En rentrant dans son domicile, je découvrai un intérieur bien tenu, meublé de lourdes armoires, et contre un des murs du salon, trônait une monumentale cheminée.
«Voilà, mon pote. T’es ici chez toi. Tu peux faire ce que tu veux. Moi, je suis debout depuis ce matin 4 heures, et je vais aller faire une sieste.» Puis il sortit une chaise dans sa cuisine et s’endormit dessus.
Une vingtaine de minutes plus tard, ses enfants, deux garçons et leur mère firent leur entrée au logis. Nous fîmes connaissance, et ils m’apprirent qu’ils étaient requis pour un déménagement chez un ami. Nous serions invités à dîner le soir.
«Je vous accompagne», je leur dis. Et c’est comme ça que j’ai pu découvrir le village des Forges de Moisdon-La-Rivière.
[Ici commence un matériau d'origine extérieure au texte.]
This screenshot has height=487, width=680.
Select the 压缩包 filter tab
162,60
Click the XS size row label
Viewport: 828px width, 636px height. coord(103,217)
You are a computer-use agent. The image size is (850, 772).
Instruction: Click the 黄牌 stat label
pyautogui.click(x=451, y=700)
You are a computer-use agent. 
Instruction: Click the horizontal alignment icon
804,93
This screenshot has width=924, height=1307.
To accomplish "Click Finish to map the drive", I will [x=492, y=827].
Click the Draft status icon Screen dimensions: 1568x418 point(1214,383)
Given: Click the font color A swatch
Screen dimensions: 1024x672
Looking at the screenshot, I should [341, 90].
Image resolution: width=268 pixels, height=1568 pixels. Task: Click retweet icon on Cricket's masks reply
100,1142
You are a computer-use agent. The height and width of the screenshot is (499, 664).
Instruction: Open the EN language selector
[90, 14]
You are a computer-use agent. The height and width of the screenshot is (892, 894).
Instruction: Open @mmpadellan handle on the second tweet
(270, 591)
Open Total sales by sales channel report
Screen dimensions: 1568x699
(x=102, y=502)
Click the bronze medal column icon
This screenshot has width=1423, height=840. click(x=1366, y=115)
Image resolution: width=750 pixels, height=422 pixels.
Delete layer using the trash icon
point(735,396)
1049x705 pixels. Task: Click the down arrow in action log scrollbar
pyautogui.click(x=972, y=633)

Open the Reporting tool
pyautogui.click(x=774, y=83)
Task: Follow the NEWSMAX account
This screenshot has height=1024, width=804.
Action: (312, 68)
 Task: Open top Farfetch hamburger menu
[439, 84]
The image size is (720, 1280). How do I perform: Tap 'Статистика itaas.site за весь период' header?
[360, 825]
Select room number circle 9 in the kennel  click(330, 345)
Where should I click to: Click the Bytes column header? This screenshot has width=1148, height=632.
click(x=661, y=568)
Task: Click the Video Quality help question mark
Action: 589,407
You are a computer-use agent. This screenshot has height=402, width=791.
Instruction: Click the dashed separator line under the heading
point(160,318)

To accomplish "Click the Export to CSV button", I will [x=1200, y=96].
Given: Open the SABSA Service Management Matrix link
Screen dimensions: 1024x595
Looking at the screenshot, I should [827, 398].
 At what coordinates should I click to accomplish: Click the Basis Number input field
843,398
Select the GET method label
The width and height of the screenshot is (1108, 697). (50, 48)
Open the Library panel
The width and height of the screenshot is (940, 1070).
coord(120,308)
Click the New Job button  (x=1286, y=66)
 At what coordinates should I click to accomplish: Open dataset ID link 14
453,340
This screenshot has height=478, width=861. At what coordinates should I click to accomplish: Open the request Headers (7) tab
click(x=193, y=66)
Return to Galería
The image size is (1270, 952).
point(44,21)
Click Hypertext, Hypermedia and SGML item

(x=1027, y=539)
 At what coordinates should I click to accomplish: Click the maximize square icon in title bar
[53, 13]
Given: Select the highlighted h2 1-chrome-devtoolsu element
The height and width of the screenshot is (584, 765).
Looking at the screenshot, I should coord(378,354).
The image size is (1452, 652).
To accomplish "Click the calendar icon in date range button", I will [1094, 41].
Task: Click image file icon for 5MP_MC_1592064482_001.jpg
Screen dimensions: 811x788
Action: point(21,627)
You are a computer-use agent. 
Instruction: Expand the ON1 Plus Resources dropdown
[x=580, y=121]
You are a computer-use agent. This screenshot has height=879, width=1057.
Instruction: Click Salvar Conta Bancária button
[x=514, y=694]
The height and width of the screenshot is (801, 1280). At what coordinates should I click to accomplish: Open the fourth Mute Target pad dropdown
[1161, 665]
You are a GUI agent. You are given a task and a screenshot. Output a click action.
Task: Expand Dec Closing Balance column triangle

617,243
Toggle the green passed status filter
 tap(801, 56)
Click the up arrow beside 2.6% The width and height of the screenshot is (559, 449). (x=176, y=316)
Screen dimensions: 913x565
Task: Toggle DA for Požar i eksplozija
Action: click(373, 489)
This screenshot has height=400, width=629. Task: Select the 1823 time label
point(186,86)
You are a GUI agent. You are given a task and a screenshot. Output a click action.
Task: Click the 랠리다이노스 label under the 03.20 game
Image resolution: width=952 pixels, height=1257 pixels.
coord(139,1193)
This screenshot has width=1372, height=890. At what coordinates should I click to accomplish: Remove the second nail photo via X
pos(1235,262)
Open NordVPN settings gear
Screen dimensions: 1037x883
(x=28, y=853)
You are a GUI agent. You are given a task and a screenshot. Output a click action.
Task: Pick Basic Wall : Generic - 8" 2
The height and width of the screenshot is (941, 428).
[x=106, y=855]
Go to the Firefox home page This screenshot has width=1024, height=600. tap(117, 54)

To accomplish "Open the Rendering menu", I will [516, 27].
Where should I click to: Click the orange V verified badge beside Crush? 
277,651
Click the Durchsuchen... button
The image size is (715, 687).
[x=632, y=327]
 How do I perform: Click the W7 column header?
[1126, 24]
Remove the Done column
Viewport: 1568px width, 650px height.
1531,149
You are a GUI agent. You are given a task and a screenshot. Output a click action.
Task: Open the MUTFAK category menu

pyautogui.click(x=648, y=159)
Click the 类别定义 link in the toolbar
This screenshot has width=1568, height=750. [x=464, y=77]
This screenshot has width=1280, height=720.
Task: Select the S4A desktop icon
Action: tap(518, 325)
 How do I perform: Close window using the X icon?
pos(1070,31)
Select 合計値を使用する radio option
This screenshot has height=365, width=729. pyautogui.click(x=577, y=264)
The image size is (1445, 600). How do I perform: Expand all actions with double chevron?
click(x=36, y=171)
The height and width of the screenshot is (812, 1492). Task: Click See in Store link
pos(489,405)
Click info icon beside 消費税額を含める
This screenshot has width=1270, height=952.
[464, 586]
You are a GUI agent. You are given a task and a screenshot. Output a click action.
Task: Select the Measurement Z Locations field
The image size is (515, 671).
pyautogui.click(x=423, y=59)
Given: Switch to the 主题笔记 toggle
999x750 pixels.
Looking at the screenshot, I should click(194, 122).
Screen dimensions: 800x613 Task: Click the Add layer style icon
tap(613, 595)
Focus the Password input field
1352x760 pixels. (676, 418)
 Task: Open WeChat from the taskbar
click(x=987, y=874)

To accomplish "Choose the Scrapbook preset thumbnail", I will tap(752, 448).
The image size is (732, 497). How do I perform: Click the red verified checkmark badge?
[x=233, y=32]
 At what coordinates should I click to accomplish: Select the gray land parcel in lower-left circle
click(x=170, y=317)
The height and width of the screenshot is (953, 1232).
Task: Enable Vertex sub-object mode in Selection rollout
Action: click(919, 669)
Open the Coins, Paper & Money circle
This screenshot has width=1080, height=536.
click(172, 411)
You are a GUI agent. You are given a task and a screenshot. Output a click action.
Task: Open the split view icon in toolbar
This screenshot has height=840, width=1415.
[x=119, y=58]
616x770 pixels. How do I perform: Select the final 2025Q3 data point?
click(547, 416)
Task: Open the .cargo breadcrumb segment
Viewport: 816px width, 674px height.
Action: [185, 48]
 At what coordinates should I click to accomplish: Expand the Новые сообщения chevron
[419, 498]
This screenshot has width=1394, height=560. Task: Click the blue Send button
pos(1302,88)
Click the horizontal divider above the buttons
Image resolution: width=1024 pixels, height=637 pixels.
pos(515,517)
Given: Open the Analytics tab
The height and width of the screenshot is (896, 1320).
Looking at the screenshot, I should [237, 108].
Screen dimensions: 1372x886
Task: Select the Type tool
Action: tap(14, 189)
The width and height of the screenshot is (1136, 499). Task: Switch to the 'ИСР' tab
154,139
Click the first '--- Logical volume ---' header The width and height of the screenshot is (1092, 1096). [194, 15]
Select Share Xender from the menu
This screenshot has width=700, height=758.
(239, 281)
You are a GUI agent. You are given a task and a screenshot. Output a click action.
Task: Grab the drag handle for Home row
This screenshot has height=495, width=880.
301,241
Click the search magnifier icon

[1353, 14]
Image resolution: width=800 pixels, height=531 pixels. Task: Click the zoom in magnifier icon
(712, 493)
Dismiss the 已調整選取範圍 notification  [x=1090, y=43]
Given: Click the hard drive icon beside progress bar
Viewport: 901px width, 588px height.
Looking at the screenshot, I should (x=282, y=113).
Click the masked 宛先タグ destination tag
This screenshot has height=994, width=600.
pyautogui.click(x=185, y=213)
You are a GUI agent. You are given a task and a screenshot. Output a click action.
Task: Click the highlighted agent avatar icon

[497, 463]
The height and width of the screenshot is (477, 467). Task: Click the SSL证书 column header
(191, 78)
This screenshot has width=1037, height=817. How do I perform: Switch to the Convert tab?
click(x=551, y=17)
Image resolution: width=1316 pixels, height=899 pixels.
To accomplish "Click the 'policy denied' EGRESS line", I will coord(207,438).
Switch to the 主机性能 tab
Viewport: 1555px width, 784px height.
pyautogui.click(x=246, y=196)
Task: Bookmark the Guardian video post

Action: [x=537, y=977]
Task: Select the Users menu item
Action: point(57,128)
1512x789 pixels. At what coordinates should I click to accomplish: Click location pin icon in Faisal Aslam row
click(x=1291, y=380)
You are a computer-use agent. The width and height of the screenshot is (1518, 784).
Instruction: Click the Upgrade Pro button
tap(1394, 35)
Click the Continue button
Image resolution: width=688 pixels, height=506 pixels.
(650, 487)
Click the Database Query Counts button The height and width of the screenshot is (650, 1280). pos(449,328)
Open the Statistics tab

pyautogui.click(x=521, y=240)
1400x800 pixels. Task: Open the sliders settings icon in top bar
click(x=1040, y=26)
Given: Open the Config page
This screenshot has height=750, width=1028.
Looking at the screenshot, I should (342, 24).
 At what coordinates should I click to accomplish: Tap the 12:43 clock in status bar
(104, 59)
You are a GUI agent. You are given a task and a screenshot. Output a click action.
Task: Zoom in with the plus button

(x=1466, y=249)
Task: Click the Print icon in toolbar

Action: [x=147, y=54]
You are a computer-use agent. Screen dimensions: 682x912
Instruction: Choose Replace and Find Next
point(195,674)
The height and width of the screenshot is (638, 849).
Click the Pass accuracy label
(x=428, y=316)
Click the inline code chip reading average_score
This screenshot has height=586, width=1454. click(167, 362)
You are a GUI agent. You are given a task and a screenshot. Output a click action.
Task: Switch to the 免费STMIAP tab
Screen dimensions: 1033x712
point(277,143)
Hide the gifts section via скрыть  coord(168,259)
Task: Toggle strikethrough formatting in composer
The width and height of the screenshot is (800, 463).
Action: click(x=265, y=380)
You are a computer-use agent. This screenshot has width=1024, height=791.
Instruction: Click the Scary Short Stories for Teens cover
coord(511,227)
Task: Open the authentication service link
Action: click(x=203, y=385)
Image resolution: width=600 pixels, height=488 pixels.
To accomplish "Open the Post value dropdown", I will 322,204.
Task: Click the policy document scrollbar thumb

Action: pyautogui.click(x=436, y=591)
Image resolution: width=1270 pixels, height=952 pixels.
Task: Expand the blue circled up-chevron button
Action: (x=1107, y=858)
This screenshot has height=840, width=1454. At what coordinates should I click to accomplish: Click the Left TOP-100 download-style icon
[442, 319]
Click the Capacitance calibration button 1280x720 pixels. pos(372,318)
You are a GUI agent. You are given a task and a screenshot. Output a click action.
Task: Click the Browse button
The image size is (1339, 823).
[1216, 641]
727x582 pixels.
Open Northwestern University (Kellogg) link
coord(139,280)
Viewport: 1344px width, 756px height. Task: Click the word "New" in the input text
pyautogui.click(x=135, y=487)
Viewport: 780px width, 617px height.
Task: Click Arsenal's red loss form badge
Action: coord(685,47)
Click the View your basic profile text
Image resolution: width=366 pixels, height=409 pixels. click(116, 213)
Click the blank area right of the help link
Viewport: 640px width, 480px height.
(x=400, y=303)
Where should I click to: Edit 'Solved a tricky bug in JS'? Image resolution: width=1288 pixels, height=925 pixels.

Et que j’ai pu m’assoir à leur table pour un dîner festif et très copieux.
L’ambiance était joyeuse, la vie semblait facile, et il était si simple de se laisser porter par l’accueil de mes hôtes, qui m’avait spontanément invités à rester tout le week-end, et même plus longtemps chez eux.
L’espace d’un moment, je comprenais mieux le dilemme d’Ulysse, alors captif des bras amoureux de Circé, laquelle déployait un luxe de plaisirs pour retenir le héros à ses côtés et lui faire oublier sa destination.
Alors… me rappelant à mon objectif personnel, et redevenu conscient du nombre limité de jours que j’avais en réserve pour mon voyage, pour arriver à Vindolanda le 22 juillet, il n’était donc pas raisonnable que j’en gaspille ainsi, alors que je n’avais même pas encore mis le pied sur le sol britannique… Je me résolvais donc à ce qu’après la grillade dansante du samedi soir… vienne le jour du départ pour Rennes.